The "Does it Work" paper includes a section that feels almost like a bonus finding. The authors demonstrate that their modular pose and shape estimation pipeline can be augmented with vision-language models to enable language-conditioned grasping from single-view RGB-D input.
They compare against LERF-TOGO, which is currently the standard baseline for this task, and report "comparable performance." It's worth noting that "comparable" is doing some work here. The paper doesn't claim to beat LERF-TOGO, just to match it while using a simpler pipeline.
This is potentially significant because it suggests that explicit geometric reasoning (pose and shape estimation) can serve as a foundation for higher-level semantic tasks. The robot doesn't need to learn everything end-to-end; it can build on geometric primitives.
But I remain unclear on exactly how the language grounding works in their system. The paper mentions using vision-language models but doesn't provide extensive details on the integration. This feels like it deserves its own paper rather than being a late-section addition.
Several things I'd want to see addressed in follow-up work:
First, the cluttered scene degradation in the modular approaches needs more investigation. How bad does it get? Is there a principled way to predict when modular methods will fail? Could you build a system that switches between modular and end-to-end based on scene complexity?
Second, the ComPose paper's improvements need replication. The method sounds promising, but single-paper results in this field have a mixed track record of holding up.
Third, neither paper addresses computational constraints seriously.
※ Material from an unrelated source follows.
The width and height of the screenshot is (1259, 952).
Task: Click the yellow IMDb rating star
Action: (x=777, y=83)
The "Does it Work" paper mentions runtime analysis but doesn't make it central to the evaluation. For real-time manipulation, inference speed matters as much as accuracy. Some of the diffusion-based methods they test are notoriously slow.
Fourth, both papers focus on parallel jaw grippers. Dexterous hands present different challenges, and it's not obvious that the same conclusions would hold. The relationship between shape estimation accuracy and manipulation success might be different when you have more degrees of freedom in the gripper.
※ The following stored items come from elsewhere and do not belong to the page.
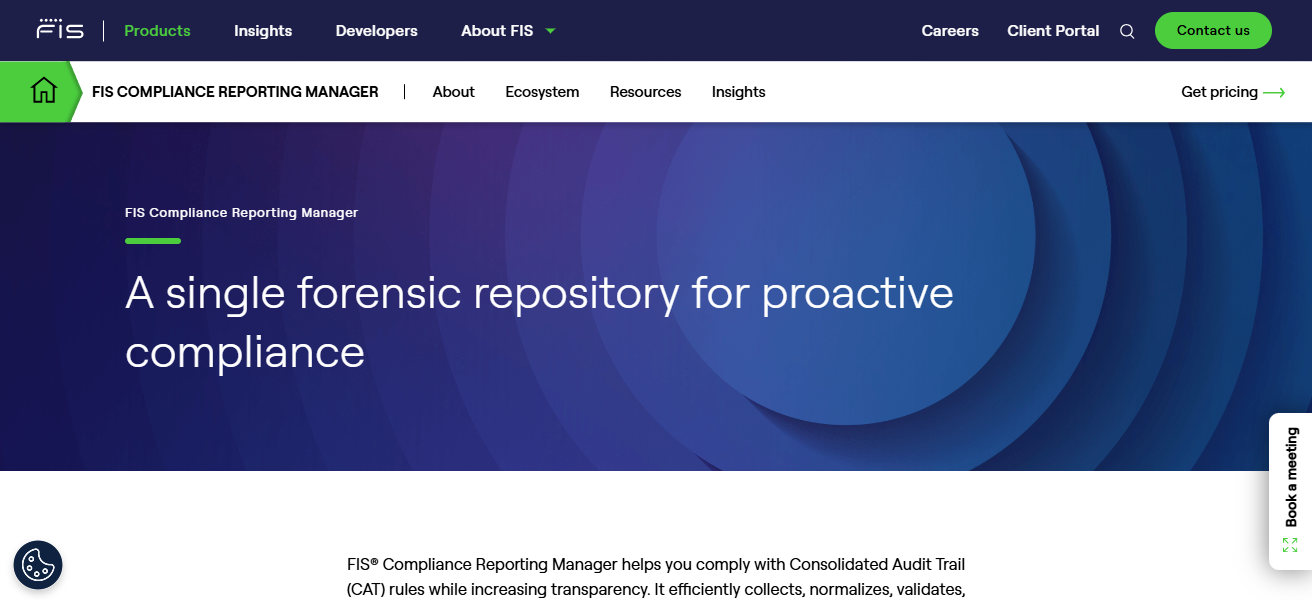
Task: Click the home icon in the product breadcrumb
Action: [x=43, y=90]
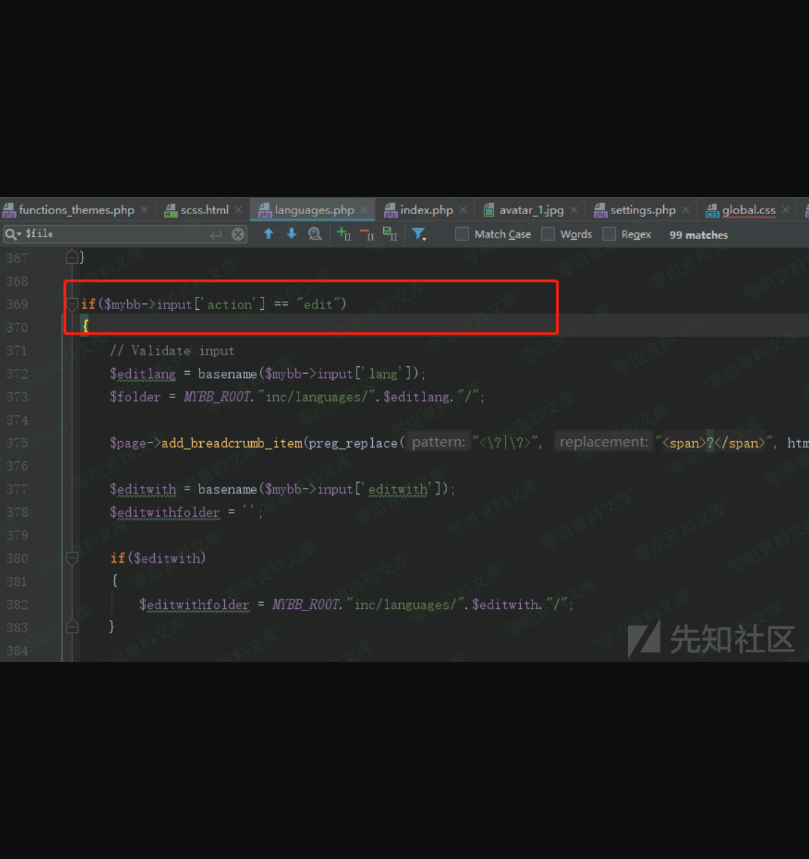Clear the search field text

point(238,234)
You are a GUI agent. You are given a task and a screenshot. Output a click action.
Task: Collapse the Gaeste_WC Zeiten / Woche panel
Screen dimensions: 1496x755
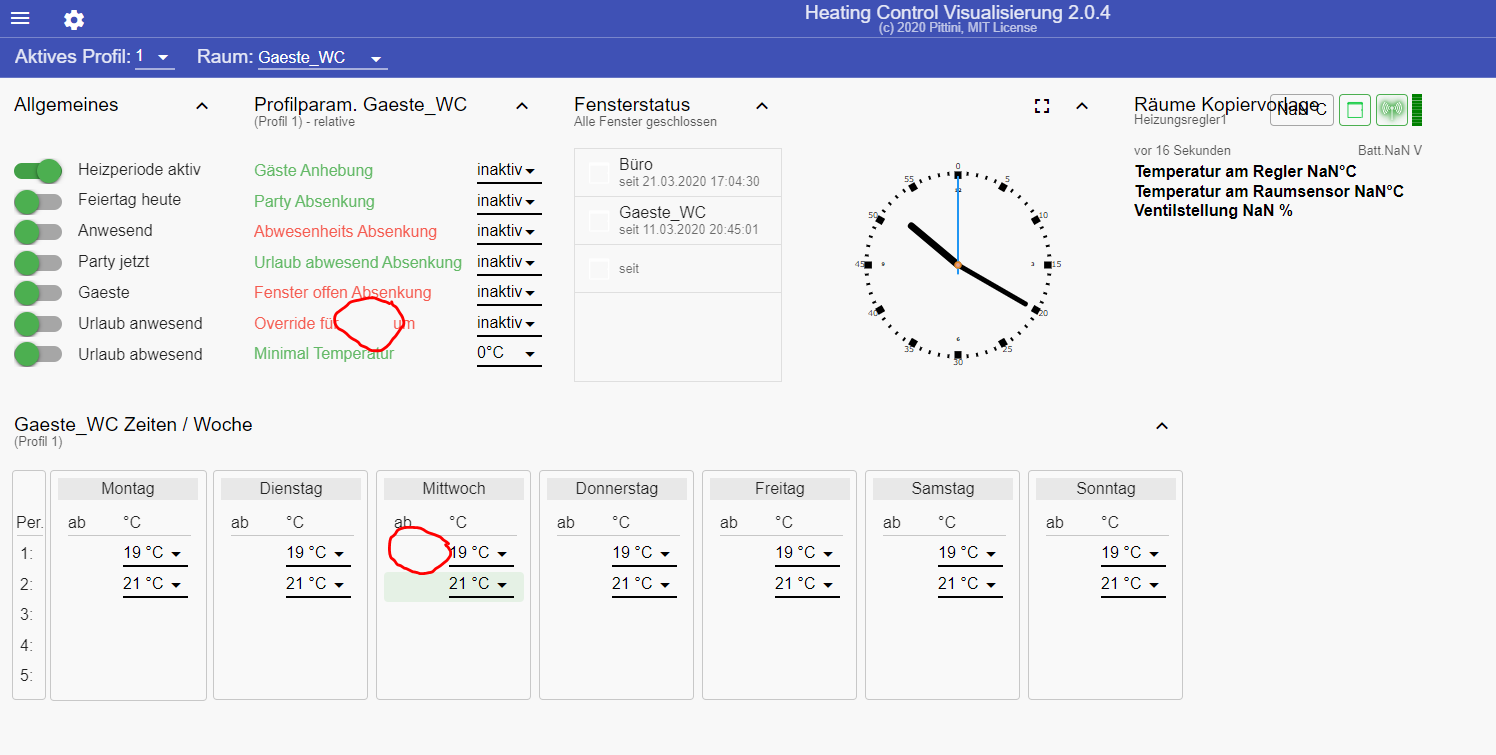(1162, 426)

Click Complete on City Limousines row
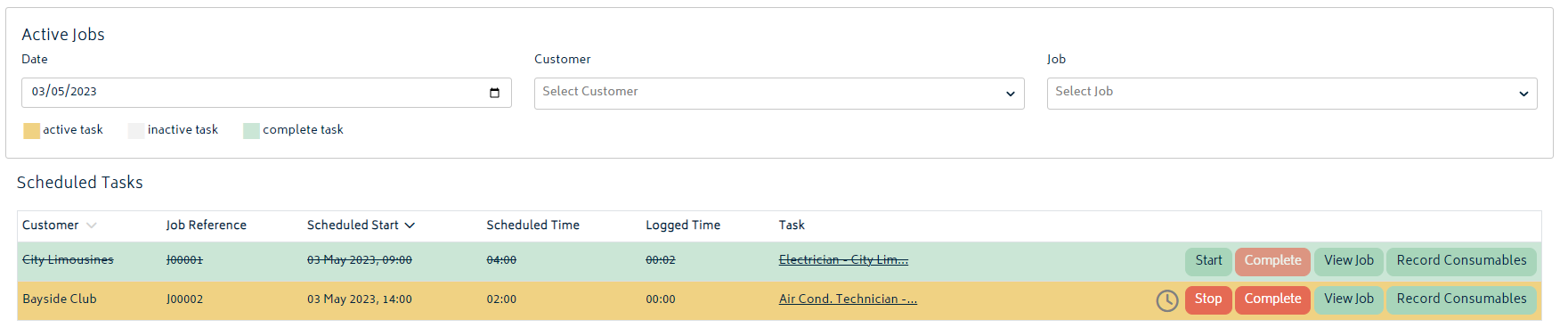(x=1272, y=261)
Honestly, I'd want to see a more systematic comparison that controls for computational budget. If you give both approaches the same inference time budget, which wins? The current comparisons don't address this.
I'd also like to see these methods tested on a wider range of objects, particularly deformable objects and transparent objects. Both papers focus on rigid, opaque items where geometric reasoning is most applicable. The real world is messier.
And (this is perhaps too much to ask) I'd appreciate more honesty about failure modes. Both papers emphasize where their methods succeed. A detailed analysis of where they fail would be more useful for practitioners trying to decide which approach to use.
The broader implication of this week's papers is that the modular versus end-to-end debate isn't settled, and probably shouldn't be. Different approaches have different strengths, and the right choice depends on the specific application constraints. That's a less exciting conclusion than "X is the future," but it has the advantage of being true.
(For what it's worth, my prior going into this was that end-to-end methods would dominate within a few years. These papers have made me update toward modular approaches having more staying power than I expected, though I'm not ready to reverse my position entirely.)